Although the purpose of this particular post (along with its sister post on buy vs rent and invest) was to use a specific anecdote and scenario to build an analysis distinct to one set of circumstances, 100% agreed with your point. Over the very long term the math can look pretty different.

While we talked a bit about appreciation in stocks vs real estate, that doesn’t account for interest rates’ variability.

For example, if we look at FRED’s data on 30 year fixed rate mortgages (alter the graph to max length, going to 1971), things could look VERY different for our mortgage pay off analysis!

In 1981-82, you can see that the AVERAGE rate was OVER 15%! That’s bonkers! Stocks would have to perform incredibly well to beat out paying down a mortgage at that rate.

Really, anytime between 1978 and 1992, per FRED’s data, you’d probably be better of paying down your mortgage ASAP. Interest rates were commonly above 10% in that period.

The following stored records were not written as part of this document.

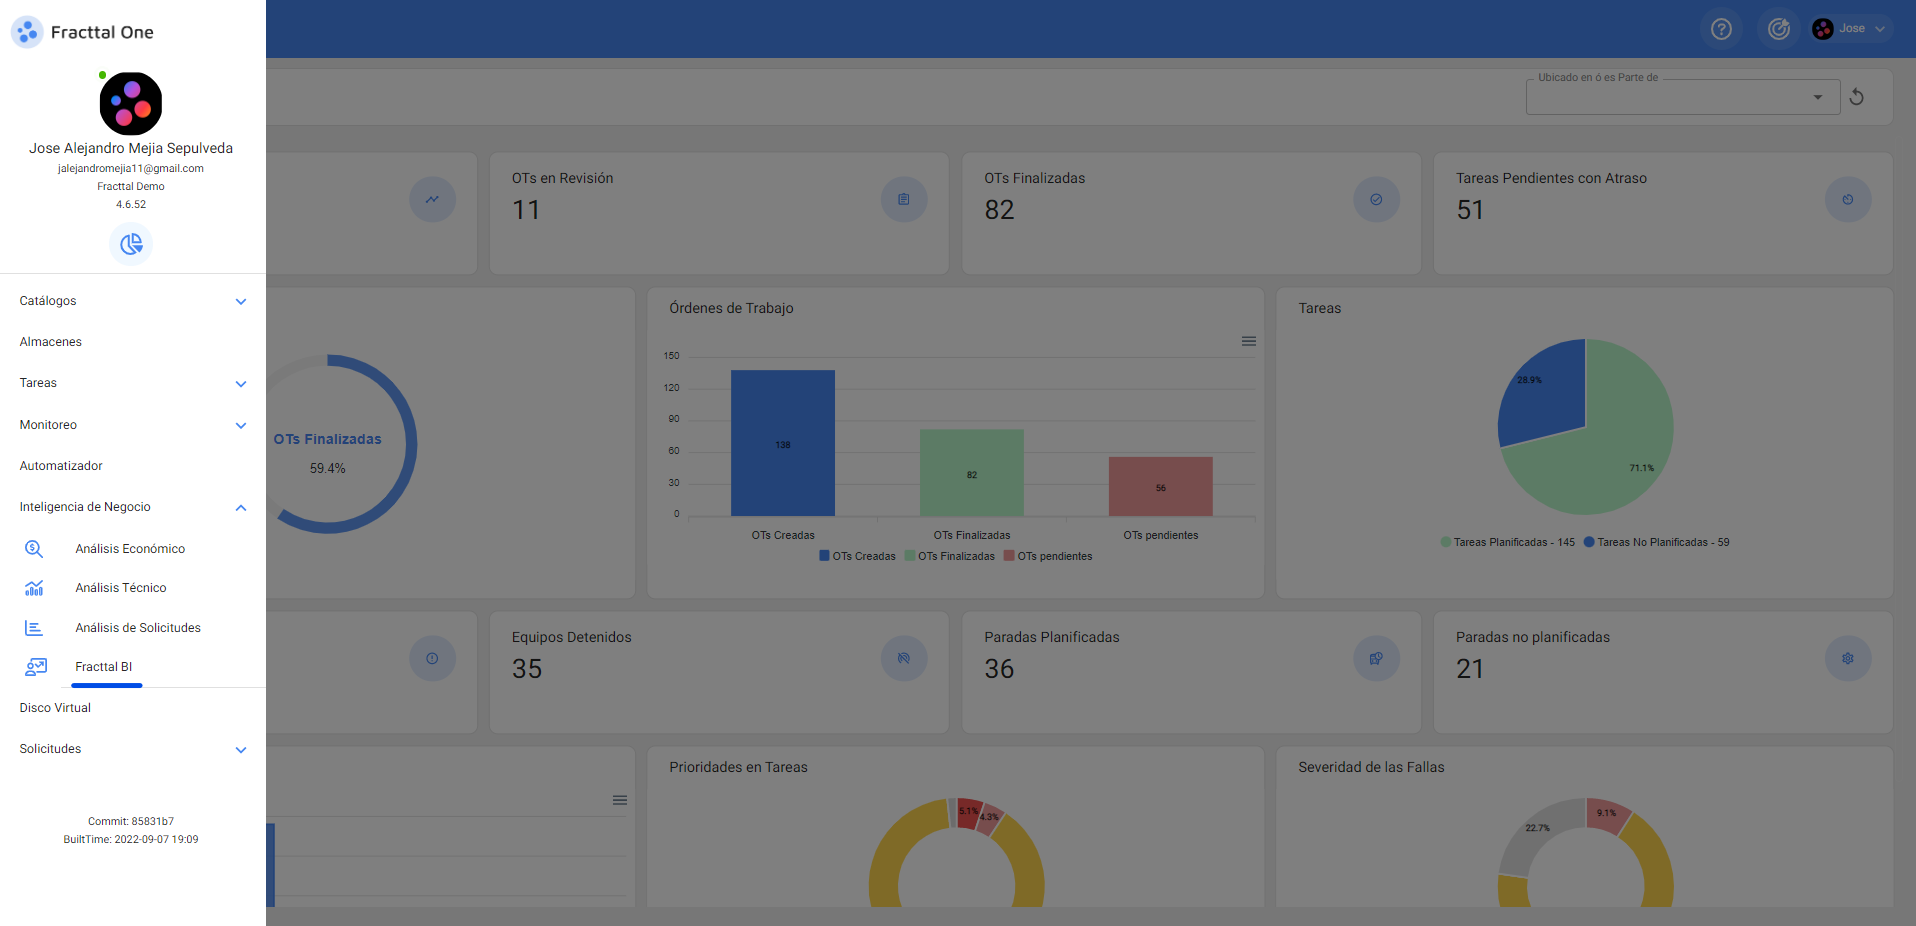Open Análisis Económico from the sidebar
The height and width of the screenshot is (926, 1916).
coord(130,549)
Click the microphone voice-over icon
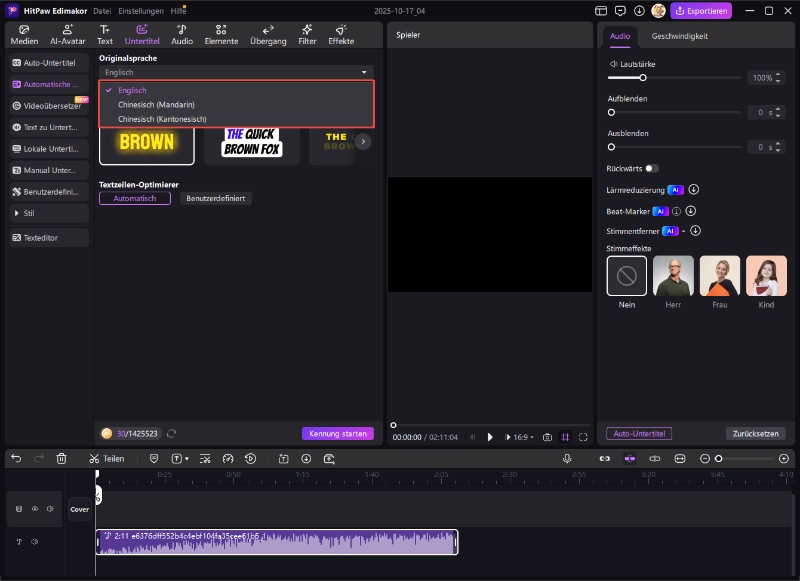 tap(567, 458)
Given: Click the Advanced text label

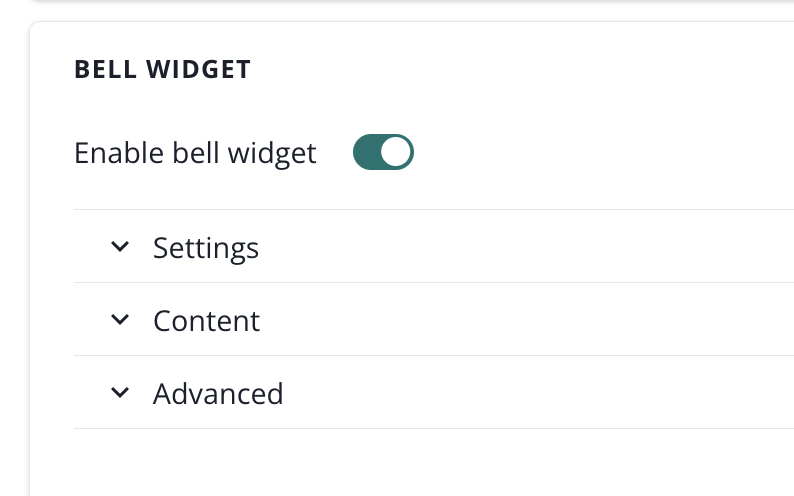Looking at the screenshot, I should tap(218, 393).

We’re definitely in a different time and hopefully my analysis in either the mortgage pay off case or the more general buy vs rent and invest case doesn’t suggest any sort of blanket statement on what is “better”. Rather, the goal is to help readers perform their own analysis and make an informed decision.

Thanks again for the great point, too, Dan! Hope to see you around more often.

Do note, that the ability to invest in a periodic way into “low fee” instruments is a recent phenomena. Plus, how was one to do research ?

Discount Brokers/Etfs were essentially non-existent pre 2005.. Infact, Vangaurd started in 2001 !! Discount brokers weren’t really common until 1990s. Minimum Schwabb fees in 1988 were still $39…

Given no cheap alternative, its no wonder that most people pre 2000 concentrated on paying off their homes as opposed to investing !!!

Hey Max! You’re absolutely right: the world of investment knowledge/research and financial instruments have changed pretty dramatically with the advent of the internet. I think what drove people to pay down their mortgages pre-2000 more than than $39 trade fees were the exceptionally high interest (and mortgage) rates. Just before the turn of the millennium, 30 year mortgage rates were around 8% (source)!